PASSAGE:
4. In the establishing of such control of fields of labor some force
is employed in order to bar from the fields men who would gladly enter
them. "Slugging" is a frequent part of the strategy used when strikes
are pending, and this elastic term covers a wide range of deterrent
arguments. Whatever goes beyond a verbal demand or insult to the man
or his family and involves any use of physical force is included in
the meaning of the term, and the action ranges from small injuries to
the clubbings which maim and kill. Moreover, social ostracism is to
be rated as tantamount to force as a means of preventing a free
movement of labor.
5. When the resort to force is defended, it is on the ground that the
organized laborers have a right of tenure of their positions and that
they may vacate them and still hold them as quasi-property. One man
should not "take another man's job" even after the other man has left
it. Acting on this claim, union laborers treat men who attempt to
occupy the vacated places much as a man would treat intruders on his
land or in his house. It is, as is claimed, a case in which a man must
be his own policeman and protect his property.

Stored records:
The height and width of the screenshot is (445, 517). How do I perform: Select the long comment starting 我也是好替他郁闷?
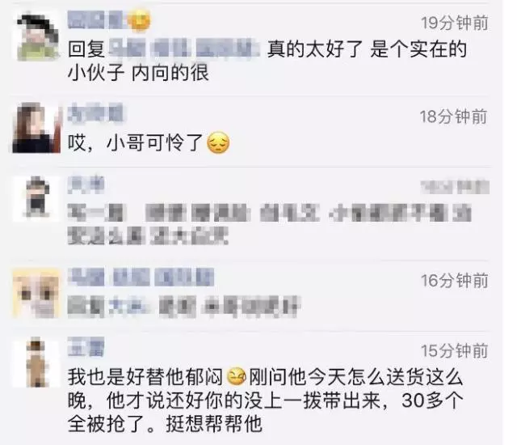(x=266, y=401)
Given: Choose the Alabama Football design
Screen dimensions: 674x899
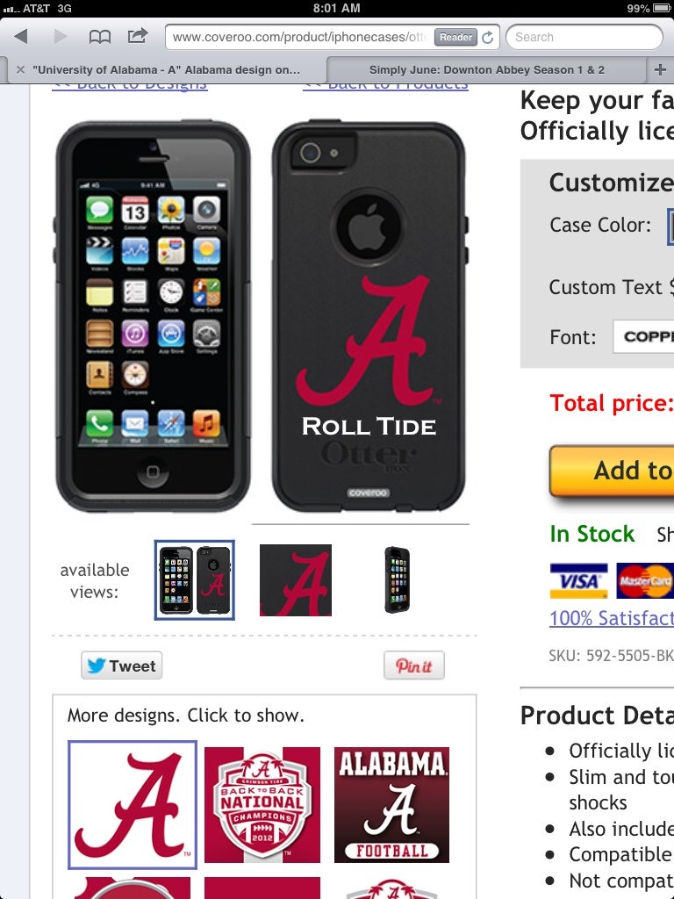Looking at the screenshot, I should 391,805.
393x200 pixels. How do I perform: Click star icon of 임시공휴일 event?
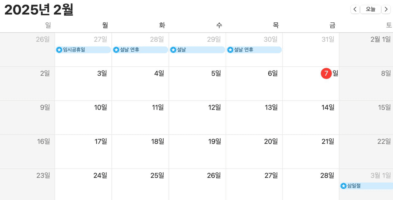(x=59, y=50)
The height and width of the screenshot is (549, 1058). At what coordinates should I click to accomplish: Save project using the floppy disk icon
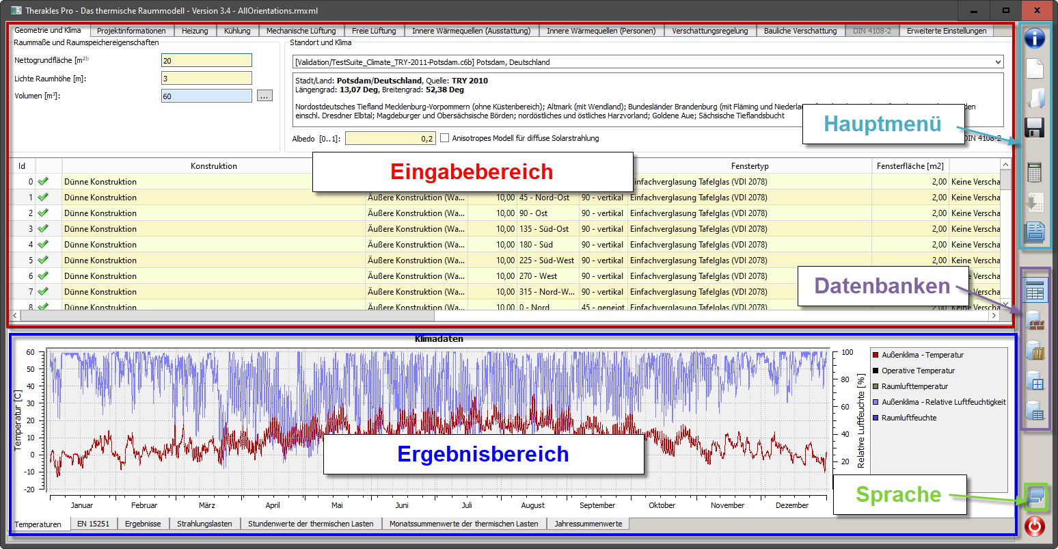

WORK TO COMPLETE: Please reproduce, word for word, the part of the passage on labor and force that opens with the words containing "4. In the establishing" and closes with "movement of labor.".

TASK ANSWER:
4. In the establishing of such control of fields of labor some force
is employed in order to bar from the fields men who would gladly enter
them. "Slugging" is a frequent part of the strategy used when strikes
are pending, and this elastic term covers a wide range of deterrent
arguments. Whatever goes beyond a verbal demand or insult to the man
or his family and involves any use of physical force is included in
the meaning of the term, and the action ranges from small injuries to
the clubbings which maim and kill. Moreover, social ostracism is to
be rated as tantamount to force as a means of preventing a free
movement of labor.